Summary of Argument
Lloyd's Reply Brief, June 30, 2000

Ashenden Appeal


Before the Equitas premium judgments were entered against the Names in England, they received notice, retained counsel and defended Lloyd's claims in multiple hearings. During the 25 days of hearings, the English courts exhaustively considered the Names' defenses and objections to implementation of R&R and enforcement of the Equitas contract, including the "pay- now, sue later" and "conclusive evidence" clauses. As a matter of substantive English common law and statutory law, the English courts rejected the Names' objections. Accordingly, R&R was upheld, the Equitas contract was found enforceable and the Names were held liable for their Equitas premiums.

The fact that the Names could not assert their alleged fraud claim as a set-off to payment of the Equitas premium did not deprive them of due process. The validity of that clause was fully litigated and it is undisputed that the Names were free to pursue their fraud claims. In effect, the English courts merely severed or bifurcated the Equitas premium issues from any fraud claim for damages.

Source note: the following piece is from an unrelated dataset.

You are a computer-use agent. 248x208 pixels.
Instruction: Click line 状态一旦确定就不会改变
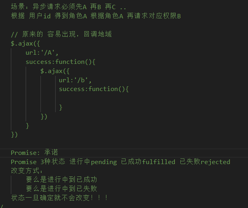click(59, 198)
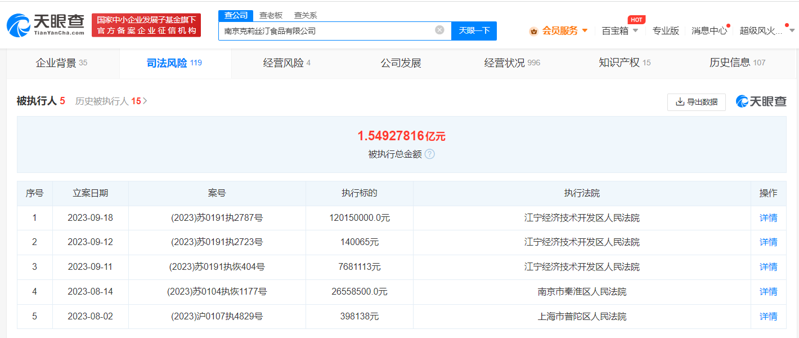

The English courts' rulings on the "conclusive evidence" clause also did not deprive them of due process. The validity of that clause also was fully litigated and the Names were provided the data supporting the premium calculations and had an opportunity to challenge the amounts of the premiums. Accordingly, their claim that the English courts do not "provide procedures compatible with due process" is baseless and simply an attempt to relitigate issues already addressed and carefully decided by the English courts. This Court should not act as a second tier English court of appeals.